Exercise objective:
What is needed here is every entry, retyped exactly.

Records from a data source:
- - -

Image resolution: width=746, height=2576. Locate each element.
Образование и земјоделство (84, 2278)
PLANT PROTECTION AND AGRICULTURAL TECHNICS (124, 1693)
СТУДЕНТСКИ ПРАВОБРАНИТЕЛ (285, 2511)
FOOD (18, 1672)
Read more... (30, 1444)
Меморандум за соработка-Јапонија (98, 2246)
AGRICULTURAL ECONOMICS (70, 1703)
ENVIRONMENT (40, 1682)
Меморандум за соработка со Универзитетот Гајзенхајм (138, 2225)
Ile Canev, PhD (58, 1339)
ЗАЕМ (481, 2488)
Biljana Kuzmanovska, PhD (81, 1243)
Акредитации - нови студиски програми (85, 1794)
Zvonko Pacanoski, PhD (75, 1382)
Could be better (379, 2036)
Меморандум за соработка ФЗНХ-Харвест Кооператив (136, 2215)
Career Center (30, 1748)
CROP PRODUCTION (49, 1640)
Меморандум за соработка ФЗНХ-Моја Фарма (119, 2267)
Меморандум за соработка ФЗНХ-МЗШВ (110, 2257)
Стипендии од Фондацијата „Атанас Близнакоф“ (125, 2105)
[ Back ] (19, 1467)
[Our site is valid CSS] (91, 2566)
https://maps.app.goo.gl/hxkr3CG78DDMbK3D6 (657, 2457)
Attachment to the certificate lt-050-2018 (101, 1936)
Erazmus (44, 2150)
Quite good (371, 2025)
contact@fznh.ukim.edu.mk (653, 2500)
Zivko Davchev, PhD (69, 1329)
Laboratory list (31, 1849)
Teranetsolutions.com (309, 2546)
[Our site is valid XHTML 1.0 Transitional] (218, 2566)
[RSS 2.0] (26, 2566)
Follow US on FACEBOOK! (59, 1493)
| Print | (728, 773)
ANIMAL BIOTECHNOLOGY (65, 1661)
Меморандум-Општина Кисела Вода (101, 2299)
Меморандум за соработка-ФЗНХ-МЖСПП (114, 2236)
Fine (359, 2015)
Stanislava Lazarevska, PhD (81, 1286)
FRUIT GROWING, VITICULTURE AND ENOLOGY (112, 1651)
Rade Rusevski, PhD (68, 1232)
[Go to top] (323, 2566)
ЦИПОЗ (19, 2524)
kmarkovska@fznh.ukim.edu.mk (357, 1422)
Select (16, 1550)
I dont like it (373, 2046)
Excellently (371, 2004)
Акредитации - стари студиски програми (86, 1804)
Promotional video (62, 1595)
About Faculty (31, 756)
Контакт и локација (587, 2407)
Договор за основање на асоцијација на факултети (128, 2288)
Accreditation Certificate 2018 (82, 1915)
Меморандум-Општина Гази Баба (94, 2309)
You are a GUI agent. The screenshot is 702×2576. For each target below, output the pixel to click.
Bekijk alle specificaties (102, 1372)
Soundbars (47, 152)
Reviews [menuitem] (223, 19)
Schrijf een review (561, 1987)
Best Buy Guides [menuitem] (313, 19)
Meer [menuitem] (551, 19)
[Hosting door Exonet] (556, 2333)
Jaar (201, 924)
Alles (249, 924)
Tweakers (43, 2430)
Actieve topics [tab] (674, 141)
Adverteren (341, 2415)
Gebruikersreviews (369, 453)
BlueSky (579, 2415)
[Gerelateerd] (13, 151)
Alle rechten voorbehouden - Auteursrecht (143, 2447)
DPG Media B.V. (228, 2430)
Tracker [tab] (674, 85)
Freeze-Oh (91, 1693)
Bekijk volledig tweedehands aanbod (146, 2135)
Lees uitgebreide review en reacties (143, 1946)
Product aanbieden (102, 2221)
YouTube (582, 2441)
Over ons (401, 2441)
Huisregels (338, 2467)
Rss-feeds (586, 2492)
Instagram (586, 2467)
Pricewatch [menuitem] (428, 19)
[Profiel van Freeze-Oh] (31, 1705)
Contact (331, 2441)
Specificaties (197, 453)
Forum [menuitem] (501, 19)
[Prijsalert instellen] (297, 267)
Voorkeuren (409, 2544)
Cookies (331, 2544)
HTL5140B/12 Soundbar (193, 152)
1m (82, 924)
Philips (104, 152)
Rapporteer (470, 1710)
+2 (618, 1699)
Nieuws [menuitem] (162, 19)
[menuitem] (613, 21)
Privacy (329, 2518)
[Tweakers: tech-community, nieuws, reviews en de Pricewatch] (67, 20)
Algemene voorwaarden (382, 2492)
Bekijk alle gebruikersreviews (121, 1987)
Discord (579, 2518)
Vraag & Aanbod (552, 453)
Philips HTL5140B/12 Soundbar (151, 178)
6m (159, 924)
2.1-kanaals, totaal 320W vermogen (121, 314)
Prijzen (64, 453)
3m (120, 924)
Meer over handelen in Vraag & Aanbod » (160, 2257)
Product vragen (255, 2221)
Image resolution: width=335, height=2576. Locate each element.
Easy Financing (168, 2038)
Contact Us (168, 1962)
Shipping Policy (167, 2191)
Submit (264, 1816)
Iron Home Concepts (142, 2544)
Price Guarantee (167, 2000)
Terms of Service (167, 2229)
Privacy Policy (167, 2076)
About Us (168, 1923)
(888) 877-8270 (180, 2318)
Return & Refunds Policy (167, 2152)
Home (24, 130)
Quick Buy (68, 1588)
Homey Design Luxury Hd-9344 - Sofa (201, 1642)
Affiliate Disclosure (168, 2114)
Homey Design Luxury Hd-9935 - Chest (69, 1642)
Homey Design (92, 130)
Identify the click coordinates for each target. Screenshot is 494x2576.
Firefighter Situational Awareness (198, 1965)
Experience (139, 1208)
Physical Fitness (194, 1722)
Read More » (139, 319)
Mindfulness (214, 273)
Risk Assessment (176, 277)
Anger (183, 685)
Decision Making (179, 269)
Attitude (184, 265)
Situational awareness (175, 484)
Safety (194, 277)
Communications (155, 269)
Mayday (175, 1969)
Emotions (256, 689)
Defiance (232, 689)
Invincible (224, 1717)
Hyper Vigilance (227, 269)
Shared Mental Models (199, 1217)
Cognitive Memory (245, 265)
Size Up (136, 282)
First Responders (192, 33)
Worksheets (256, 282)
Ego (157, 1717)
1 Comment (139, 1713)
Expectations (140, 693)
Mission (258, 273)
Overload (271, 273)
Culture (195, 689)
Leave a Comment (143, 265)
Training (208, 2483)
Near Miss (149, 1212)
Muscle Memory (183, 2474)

- - -

Final answer:
Image resolution: width=746, height=2576. Locate each element.
Образование и земјоделство (84, 2278)
PLANT PROTECTION AND AGRICULTURAL TECHNICS (124, 1693)
СТУДЕНТСКИ ПРАВОБРАНИТЕЛ (285, 2511)
FOOD (18, 1672)
Read more... (30, 1444)
Меморандум за соработка-Јапонија (98, 2246)
AGRICULTURAL ECONOMICS (70, 1703)
ENVIRONMENT (40, 1682)
Меморандум за соработка со Универзитетот Гајзенхајм (138, 2225)
Ile Canev, PhD (58, 1339)
ЗАЕМ (481, 2488)
Biljana Kuzmanovska, PhD (81, 1243)
Акредитации - нови студиски програми (85, 1794)
Zvonko Pacanoski, PhD (75, 1382)
Could be better (379, 2036)
Меморандум за соработка ФЗНХ-Харвест Кооператив (136, 2215)
Career Center (30, 1748)
CROP PRODUCTION (49, 1640)
Меморандум за соработка ФЗНХ-Моја Фарма (119, 2267)
Меморандум за соработка ФЗНХ-МЗШВ (110, 2257)
Стипендии од Фондацијата „Атанас Близнакоф“ (125, 2105)
[ Back ] (19, 1467)
[Our site is valid CSS] (91, 2566)
https://maps.app.goo.gl/hxkr3CG78DDMbK3D6 (657, 2457)
Attachment to the certificate lt-050-2018 (101, 1936)
Erazmus (44, 2150)
Quite good (371, 2025)
contact@fznh.ukim.edu.mk (653, 2500)
Zivko Davchev, PhD (69, 1329)
Laboratory list (31, 1849)
Teranetsolutions.com (309, 2546)
[Our site is valid XHTML 1.0 Transitional] (218, 2566)
[RSS 2.0] (26, 2566)
Follow US on FACEBOOK! (59, 1493)
| Print | (728, 773)
ANIMAL BIOTECHNOLOGY (65, 1661)
Меморандум-Општина Кисела Вода (101, 2299)
Меморандум за соработка-ФЗНХ-МЖСПП (114, 2236)
Fine (359, 2015)
Stanislava Lazarevska, PhD (81, 1286)
FRUIT GROWING, VITICULTURE AND ENOLOGY (112, 1651)
Rade Rusevski, PhD (68, 1232)
[Go to top] (323, 2566)
ЦИПОЗ (19, 2524)
kmarkovska@fznh.ukim.edu.mk (357, 1422)
Select (16, 1550)
I dont like it (373, 2046)
Excellently (371, 2004)
Акредитации - стари студиски програми (86, 1804)
Promotional video (62, 1595)
About Faculty (31, 756)
Контакт и локација (587, 2407)
Договор за основање на асоцијација на факултети (128, 2288)
Accreditation Certificate 2018 (82, 1915)
Меморандум-Општина Гази Баба (94, 2309)
You are a GUI agent. The screenshot is 702×2576. For each target below, output the pixel to click.
Bekijk alle specificaties (102, 1372)
Soundbars (47, 152)
Reviews [menuitem] (223, 19)
Schrijf een review (561, 1987)
Best Buy Guides [menuitem] (313, 19)
Meer [menuitem] (551, 19)
[Hosting door Exonet] (556, 2333)
Jaar (201, 924)
Alles (249, 924)
Tweakers (43, 2430)
Actieve topics [tab] (674, 141)
Adverteren (341, 2415)
Gebruikersreviews (369, 453)
BlueSky (579, 2415)
[Gerelateerd] (13, 151)
Alle rechten voorbehouden - Auteursrecht (143, 2447)
DPG Media B.V. (228, 2430)
Tracker [tab] (674, 85)
Freeze-Oh (91, 1693)
Bekijk volledig tweedehands aanbod (146, 2135)
Lees uitgebreide review en reacties (143, 1946)
Product aanbieden (102, 2221)
YouTube (582, 2441)
Over ons (401, 2441)
Huisregels (338, 2467)
Rss-feeds (586, 2492)
Instagram (586, 2467)
Pricewatch [menuitem] (428, 19)
[Profiel van Freeze-Oh] (31, 1705)
Contact (331, 2441)
Specificaties (197, 453)
Forum [menuitem] (501, 19)
[Prijsalert instellen] (297, 267)
Voorkeuren (409, 2544)
Cookies (331, 2544)
HTL5140B/12 Soundbar (193, 152)
1m (82, 924)
Philips (104, 152)
Rapporteer (470, 1710)
+2 (618, 1699)
Nieuws [menuitem] (162, 19)
[menuitem] (613, 21)
Privacy (329, 2518)
[Tweakers: tech-community, nieuws, reviews en de Pricewatch] (67, 20)
Algemene voorwaarden (382, 2492)
Bekijk alle gebruikersreviews (121, 1987)
Discord (579, 2518)
Vraag & Aanbod (552, 453)
Philips HTL5140B/12 Soundbar (151, 178)
6m (159, 924)
2.1-kanaals, totaal 320W vermogen (121, 314)
Prijzen (64, 453)
3m (120, 924)
Meer over handelen in Vraag & Aanbod » (160, 2257)
Product vragen (255, 2221)
Image resolution: width=335, height=2576. Locate each element.
Easy Financing (168, 2038)
Contact Us (168, 1962)
Shipping Policy (167, 2191)
Submit (264, 1816)
Iron Home Concepts (142, 2544)
Price Guarantee (167, 2000)
Terms of Service (167, 2229)
Privacy Policy (167, 2076)
About Us (168, 1923)
(888) 877-8270 (180, 2318)
Return & Refunds Policy (167, 2152)
Home (24, 130)
Quick Buy (68, 1588)
Homey Design Luxury Hd-9344 - Sofa (201, 1642)
Affiliate Disclosure (168, 2114)
Homey Design Luxury Hd-9935 - Chest (69, 1642)
Homey Design (92, 130)
Identify the click coordinates for each target. Screenshot is 494x2576.
Firefighter Situational Awareness (198, 1965)
Experience (139, 1208)
Physical Fitness (194, 1722)
Read More » (139, 319)
Mindfulness (214, 273)
Risk Assessment (176, 277)
Anger (183, 685)
Decision Making (179, 269)
Attitude (184, 265)
Situational awareness (175, 484)
Safety (194, 277)
Communications (155, 269)
Mayday (175, 1969)
Emotions (256, 689)
Defiance (232, 689)
Invincible (224, 1717)
Hyper Vigilance (227, 269)
Shared Mental Models (199, 1217)
Cognitive Memory (245, 265)
Size Up (136, 282)
First Responders (192, 33)
Worksheets (256, 282)
Ego (157, 1717)
1 Comment (139, 1713)
Expectations (140, 693)
Mission (258, 273)
Overload (271, 273)
Culture (195, 689)
Leave a Comment (143, 265)
Training (208, 2483)
Near Miss (149, 1212)
Muscle Memory (183, 2474)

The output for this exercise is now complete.